CopyWhy?

di Giovanni Amoroso *

Cosa ci spinge a scrivere una canzone o un album, un articolo o un libro, rimarrà un mistero finché non riusciremo a chiarirci prima le idee sul perché facciamo affibbiare alle nostre creazioni protezioni che tutelino la nostra proprietà intellettuale. Rimarrà un mistero se si fa arte non per lavoro ma per il semplice piacere di poter esprimere se stessi, senza paure, senza il pensiero fisso che qualcuno ci rubi le nostre idee.Queste paure hanno rallentato la nostra voglia di creare, la nostra spontaneità, la nostra facoltà di sentirci pienamente liberi di suonarcela e cantarcela dove vogliamo e con chi vogliamo senza che vengano esattori a portarci il conto da pagare. Quindi prima di iniziare a parlare di Copyright/Copyleft dovremmo parlare di behind o addirittura di forward, allargare i confini del ragionamento chiedendoci a chi giova questo meccanismo, da chi dovremmo tutelarci e a che scopo. Non faremo l’esempio ormai divenuto banale di Radiohead e Nine Inch Nails, ma quello degli In a Sleeping Mood, un duo di musica sperimentale che con il loro «Draft» è riuscito ad avere più di 3000 download nei sei mesi successivi all’uscita. Per un genere sperimentale oggi come oggi è praticamente impossibile generare un tale volume di circolazione per il proprio disco, l’unico modo per farsi ascoltare è, inevitabilmente, Internet. Ripartendo da questo esempio salta all’occhio il cortocircuito tra possibilità di farsi conoscere e rischio pirateria, in un contesto nel quale le Major oligopolistiche Sony BMG, EMI Music, Universal Music e Warner Music possono permettersi di violare, loro sì, il Copyright di opere famosissime, come nel caso di Chet Baker, caso che ha portato i familiari del trombettista nel 2009 ad intraprendere una class action insieme ad altri artisti per essere risarciti.

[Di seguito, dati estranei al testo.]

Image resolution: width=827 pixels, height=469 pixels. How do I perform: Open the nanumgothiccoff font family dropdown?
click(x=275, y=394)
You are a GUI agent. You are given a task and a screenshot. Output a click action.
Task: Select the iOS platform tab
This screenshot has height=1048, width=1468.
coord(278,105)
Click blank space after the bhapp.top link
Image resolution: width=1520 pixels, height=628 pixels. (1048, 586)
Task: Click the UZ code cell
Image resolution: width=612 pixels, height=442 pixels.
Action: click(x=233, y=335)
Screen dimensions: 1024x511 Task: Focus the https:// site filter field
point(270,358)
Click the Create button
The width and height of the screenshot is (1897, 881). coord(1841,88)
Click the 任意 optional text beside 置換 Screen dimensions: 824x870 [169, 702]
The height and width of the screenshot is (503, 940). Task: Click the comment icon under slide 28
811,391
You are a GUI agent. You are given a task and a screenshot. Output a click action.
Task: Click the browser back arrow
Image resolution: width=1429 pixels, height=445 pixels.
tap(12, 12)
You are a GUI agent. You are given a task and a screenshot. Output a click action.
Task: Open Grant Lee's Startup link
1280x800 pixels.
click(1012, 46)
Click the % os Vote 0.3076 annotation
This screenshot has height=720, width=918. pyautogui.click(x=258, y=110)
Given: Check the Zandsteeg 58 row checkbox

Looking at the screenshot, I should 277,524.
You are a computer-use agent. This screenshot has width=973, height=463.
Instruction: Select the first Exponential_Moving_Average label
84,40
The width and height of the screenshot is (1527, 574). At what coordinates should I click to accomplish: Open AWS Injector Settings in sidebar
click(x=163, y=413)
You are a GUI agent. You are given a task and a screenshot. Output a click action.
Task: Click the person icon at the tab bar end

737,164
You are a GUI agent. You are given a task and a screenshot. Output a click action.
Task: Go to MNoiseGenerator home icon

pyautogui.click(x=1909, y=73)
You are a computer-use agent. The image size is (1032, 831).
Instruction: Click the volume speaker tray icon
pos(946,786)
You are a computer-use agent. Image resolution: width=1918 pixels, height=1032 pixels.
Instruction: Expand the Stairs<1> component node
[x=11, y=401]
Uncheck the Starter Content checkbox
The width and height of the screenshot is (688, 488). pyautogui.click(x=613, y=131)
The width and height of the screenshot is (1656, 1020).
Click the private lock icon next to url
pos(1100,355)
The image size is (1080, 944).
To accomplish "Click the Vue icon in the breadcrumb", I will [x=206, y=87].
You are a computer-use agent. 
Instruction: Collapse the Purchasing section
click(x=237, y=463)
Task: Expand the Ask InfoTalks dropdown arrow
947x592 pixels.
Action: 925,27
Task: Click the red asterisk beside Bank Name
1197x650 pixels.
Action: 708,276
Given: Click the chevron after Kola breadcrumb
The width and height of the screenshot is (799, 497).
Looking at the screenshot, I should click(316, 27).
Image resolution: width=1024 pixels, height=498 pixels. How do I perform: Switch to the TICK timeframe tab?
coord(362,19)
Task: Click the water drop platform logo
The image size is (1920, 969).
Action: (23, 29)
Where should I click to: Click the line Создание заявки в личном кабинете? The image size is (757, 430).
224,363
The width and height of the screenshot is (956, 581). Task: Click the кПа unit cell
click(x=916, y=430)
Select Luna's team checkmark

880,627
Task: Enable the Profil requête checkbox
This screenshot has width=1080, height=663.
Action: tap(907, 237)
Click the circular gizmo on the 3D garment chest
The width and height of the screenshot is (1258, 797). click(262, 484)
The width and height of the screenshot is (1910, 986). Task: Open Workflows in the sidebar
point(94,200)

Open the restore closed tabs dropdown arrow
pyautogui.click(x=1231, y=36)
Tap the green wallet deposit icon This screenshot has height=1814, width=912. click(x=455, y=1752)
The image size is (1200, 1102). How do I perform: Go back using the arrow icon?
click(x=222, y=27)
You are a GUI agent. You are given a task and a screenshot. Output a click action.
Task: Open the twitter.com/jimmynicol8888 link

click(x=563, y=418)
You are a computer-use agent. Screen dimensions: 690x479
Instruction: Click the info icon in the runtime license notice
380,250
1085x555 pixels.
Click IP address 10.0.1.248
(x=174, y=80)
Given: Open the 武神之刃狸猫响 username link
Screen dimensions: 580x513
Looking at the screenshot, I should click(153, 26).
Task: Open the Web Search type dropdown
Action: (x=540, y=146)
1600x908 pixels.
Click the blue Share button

Nel frattempo in Italia va in scena il solito triste teatrino: da una parte artisti affermati che prestano i loro volti noti per spot contro la pirateria, dall’altra una generazione che non vorrebbe altro che la propria musica venga piratata. Certo è che la mossa dei “vecchi” sembra più una lotta volta a mantenere intatti certi lussi, e quella dei giovani una lotta per la sopravvivenza. “Fermiamo la pirateria digitale, difendiamo la libertà di fare cultura” questo è il titolo dello spot che i nativi digitali avrebbero chiamato invece “Difendiamo la nostra cultura, fermiamo gli artisti contro la pirateria”. È una guerra persa per i primi e persa in partenza anche per i secondi che non hanno le risorse per combatterla. È una guerra che distrugge l’arte che non è ancora stata creata.

*nato nel 1987 a Guardiagrele, è laurendo in Comunicazione artistica e multimediale all’Università di Teramo. Dal 2009 gestisce un blog che raccoglie musica indipendente e in free download Yo[U-Turn]. Nel 2011 fonda una webzine di recensioni e approfondimenti sulla musica, Stordisco.  Ha appena inaugurato la Yo!Netlabel etichetta musicale per la promozione e la diffusione di musica in Creative Commons sul web.